I hoped my crazy schedule would add to fatter profits, and tried to mentally calculate how much I earned between Lady Mystery and the yard sale. I dropped the boys at a birthday party. I watched them ring the doorbell and shook my head when I noticed the smudges of mechanic’s oil covering their butts. Marty held the wrapped present and Louie carried a bag of complimentary Avon for the mom. I optimistically stuck ten extra brochures in the bag, and crossed my fingers that the hostess would pass them around with the party gift bags.

The circulating lights around the Surf Bowl sign seemed to wink at me as I parked in the decaying asphalt drive. I could smell the salt and dead fish of my ocean mixed with the exhaust of a thousand Sunday drivers and the acrid fumes of a group of smokers hiding behind the dumpster. Every time the door opened a waft of sixties surf tunes blew from the alley. The smokers turned in unison to watch me click up the cement stairs. The wind picked up and my skirt rose above my panty line.

No one noticed me walk inside the alley. All eyes were on a string of electronic scoreboards, each displaying a team name across the top and individual players in a neat row along the left-hand side. A team named “Spare Me” rose to their feet with a holler, fists pumping the air as a middle-aged man in a Hawaiian shirt printed with naked hula dancers rolled the pins down, rolled a strike.
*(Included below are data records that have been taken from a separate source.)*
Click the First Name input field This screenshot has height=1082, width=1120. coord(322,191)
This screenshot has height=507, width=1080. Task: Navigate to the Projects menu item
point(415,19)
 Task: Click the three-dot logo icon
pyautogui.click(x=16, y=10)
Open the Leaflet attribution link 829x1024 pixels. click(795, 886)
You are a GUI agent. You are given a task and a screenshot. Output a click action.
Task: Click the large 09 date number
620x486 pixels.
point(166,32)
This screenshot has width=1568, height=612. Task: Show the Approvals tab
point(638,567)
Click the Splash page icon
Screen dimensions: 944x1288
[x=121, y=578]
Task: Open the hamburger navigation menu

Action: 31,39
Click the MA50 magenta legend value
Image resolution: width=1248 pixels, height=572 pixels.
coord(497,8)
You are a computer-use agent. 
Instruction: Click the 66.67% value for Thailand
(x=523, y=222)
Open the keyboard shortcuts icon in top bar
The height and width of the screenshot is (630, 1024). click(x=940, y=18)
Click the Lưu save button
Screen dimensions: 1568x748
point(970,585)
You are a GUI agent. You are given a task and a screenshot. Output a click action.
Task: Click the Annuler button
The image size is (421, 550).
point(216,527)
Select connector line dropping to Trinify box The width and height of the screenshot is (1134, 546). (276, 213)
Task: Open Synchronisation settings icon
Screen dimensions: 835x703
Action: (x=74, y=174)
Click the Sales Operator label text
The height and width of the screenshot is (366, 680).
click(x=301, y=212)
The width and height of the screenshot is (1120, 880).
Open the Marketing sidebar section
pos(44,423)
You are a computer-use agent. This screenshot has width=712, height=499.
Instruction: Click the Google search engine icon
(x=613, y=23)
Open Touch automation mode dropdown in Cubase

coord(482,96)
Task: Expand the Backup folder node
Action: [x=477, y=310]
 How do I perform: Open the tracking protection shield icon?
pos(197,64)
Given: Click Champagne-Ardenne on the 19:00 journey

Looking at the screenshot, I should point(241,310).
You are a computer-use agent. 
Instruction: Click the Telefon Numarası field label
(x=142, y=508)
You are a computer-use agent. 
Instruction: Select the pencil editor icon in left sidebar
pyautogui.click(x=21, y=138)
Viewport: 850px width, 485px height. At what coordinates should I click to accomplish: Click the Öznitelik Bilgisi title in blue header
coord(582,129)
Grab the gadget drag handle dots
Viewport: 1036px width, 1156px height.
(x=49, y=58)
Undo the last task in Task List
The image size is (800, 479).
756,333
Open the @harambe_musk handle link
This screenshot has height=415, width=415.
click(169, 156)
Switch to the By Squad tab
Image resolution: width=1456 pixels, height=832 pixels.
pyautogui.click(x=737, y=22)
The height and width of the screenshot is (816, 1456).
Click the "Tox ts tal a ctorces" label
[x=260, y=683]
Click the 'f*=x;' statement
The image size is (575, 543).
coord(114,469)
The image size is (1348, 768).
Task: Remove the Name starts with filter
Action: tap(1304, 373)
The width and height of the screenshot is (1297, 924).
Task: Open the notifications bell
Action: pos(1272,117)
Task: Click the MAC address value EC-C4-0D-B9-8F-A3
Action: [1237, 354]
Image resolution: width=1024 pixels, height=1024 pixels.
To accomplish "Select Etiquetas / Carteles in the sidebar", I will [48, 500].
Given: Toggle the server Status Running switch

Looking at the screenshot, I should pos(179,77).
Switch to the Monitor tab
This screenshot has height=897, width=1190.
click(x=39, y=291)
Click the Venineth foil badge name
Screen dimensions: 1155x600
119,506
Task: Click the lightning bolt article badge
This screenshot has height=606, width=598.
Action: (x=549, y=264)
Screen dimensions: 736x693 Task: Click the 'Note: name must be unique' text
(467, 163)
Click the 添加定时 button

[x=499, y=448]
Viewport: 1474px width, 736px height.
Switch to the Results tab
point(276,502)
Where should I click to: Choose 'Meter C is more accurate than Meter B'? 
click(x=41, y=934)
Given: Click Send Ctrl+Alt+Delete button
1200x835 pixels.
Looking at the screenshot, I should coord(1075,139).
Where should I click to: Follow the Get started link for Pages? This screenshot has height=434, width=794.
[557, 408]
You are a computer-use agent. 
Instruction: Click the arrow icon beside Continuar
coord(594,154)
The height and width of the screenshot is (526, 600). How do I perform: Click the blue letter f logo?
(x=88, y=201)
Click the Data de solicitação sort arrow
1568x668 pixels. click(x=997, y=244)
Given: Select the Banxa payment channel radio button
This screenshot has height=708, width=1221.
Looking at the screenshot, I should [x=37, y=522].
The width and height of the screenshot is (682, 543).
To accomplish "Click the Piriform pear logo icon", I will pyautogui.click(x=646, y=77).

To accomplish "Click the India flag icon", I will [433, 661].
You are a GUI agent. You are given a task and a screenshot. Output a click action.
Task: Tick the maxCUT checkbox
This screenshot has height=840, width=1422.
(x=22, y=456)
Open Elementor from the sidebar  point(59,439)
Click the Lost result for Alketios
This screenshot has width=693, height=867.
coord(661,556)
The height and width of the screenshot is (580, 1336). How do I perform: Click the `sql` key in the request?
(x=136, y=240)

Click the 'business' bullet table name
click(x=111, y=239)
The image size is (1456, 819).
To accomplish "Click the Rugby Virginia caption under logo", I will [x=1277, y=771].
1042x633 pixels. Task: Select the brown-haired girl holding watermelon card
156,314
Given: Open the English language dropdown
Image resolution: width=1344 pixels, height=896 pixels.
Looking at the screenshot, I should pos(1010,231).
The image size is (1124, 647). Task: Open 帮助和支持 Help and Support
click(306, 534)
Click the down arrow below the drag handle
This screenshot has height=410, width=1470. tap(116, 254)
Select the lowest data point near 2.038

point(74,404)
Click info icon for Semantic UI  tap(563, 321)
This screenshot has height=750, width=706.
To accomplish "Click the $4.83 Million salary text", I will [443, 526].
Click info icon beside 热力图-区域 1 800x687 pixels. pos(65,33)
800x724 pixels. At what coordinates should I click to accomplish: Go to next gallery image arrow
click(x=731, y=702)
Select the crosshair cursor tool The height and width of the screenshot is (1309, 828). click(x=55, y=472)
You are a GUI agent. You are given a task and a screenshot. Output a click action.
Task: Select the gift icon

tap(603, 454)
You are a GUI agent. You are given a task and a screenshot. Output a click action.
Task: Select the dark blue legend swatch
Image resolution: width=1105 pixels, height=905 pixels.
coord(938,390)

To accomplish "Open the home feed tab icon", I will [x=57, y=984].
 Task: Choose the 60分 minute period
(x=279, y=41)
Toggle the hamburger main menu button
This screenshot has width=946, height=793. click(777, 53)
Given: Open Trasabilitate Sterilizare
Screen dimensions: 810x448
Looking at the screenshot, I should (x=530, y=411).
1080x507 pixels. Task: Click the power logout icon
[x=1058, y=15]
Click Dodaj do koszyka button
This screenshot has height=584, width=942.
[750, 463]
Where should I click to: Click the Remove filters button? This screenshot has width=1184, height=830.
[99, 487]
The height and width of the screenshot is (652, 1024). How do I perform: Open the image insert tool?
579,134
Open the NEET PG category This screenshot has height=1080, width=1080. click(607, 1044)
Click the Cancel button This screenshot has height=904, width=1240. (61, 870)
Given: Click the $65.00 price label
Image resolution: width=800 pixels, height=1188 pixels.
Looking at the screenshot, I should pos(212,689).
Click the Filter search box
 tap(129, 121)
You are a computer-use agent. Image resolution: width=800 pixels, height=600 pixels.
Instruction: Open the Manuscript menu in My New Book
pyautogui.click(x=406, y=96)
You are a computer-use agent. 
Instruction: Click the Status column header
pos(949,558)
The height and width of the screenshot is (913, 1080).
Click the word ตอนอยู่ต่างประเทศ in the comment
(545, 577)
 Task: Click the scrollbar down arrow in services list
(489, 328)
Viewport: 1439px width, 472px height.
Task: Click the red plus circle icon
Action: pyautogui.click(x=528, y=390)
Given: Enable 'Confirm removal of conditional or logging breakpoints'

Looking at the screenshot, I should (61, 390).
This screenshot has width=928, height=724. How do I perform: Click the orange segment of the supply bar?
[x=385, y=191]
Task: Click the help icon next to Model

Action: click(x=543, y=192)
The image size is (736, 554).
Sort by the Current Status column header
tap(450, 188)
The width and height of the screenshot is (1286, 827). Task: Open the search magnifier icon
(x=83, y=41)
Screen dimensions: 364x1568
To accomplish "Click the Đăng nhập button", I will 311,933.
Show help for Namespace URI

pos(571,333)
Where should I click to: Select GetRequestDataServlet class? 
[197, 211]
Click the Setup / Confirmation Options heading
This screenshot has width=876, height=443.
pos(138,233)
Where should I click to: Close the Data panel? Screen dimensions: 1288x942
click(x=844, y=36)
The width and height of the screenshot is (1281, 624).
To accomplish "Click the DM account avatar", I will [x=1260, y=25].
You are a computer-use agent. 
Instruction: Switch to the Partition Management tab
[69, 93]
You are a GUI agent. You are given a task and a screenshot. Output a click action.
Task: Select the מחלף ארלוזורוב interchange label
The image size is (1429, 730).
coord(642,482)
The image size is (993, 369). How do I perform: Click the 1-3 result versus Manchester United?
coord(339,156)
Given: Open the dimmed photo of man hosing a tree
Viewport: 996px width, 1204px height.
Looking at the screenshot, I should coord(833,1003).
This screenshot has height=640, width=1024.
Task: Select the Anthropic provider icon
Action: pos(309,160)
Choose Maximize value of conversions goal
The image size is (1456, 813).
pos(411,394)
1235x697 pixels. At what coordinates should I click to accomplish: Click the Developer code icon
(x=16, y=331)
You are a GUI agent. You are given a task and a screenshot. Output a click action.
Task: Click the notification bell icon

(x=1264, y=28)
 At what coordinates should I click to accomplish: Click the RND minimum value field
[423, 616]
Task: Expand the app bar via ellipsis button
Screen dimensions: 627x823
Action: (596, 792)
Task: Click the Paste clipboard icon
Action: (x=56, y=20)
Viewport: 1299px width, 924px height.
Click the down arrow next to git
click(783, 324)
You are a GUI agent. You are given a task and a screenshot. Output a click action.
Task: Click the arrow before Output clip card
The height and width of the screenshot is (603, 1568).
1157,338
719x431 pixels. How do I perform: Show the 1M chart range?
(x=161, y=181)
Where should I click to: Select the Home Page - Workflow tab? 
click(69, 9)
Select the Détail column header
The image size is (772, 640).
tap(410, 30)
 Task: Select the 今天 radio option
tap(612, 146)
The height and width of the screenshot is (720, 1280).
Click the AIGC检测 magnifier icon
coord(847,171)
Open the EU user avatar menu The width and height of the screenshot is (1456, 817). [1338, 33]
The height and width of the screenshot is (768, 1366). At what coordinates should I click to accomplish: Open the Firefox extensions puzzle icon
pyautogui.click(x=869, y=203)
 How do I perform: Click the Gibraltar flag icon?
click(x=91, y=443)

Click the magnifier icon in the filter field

They look like good prospects
, I thought. Six men sat back down in molded plastic chairs, all late-forties, early-fifties, all in need of some serious men’s Avon. A tall man with a shock of gray chest hair escaping from the collar of his “Save Our Oceans” t-shirt stood, picked up a black ball and stuck two fingers and a thumb in the holes. The track lighting above him bounced off the sheen of the ball, created disco lights on the floor. He twirled around three times as his team-mates chanted “strike, strike, strike, strike,” lined the ball to his eye, swung his arm back with a step, let ‘er rip. The ball flew from his hand as if it held a hidden magnet, flew straight for the pins, left just two standing. The team lifted beer bottles in unison, tilted heads back and swallowed deep sips. I made my move.

“Hey, guys? Can I sit with you? I have some good luck Avon stuff for you.” I didn’t wait for an answer, sat cross-legged on the floor at their feet. “Now, guys. Be honest. You wear those bowling shoes all the time, right? How many of you have athlete’s feet?” I started opening my backpack to retrieve a handful of samples and a demo tube of Avon Antifungal Foot Cream. The men still held their beer bottles; their mouths open in surprise. “I mean it, guys, I have something that can help. Don’t be shy. Speak up!”

A short man with his pants belted far below his stomach clunked his bottle on the floor. “Oh what the hell. I’ve got athlete’s feet.” He began to untie his shoes.

“Bob! You’re up! Wait and do that later, man!” Hawaiian shirt man pointed to the scoreboard overhead.

“Nah. Maybe she’s good luck. Remember the night we snuck the cat in?” The men nodded, looked thoughtful. Bob continued to remove his shoes. I squeezed a generous dollop of cream in his hands and told him to rub it in and around his red toes. I had to breathe through my mouth to avoid smelling them, praying the peppermint and menthol in the product would cover up his nasty foot odor. The men stared at Bob, watched him massage his toes, replace his socks, custom made bowling shoes, stand and grab his ball, a lively glitter green one, and he twirled, they chanted, he rolled....STRIKE!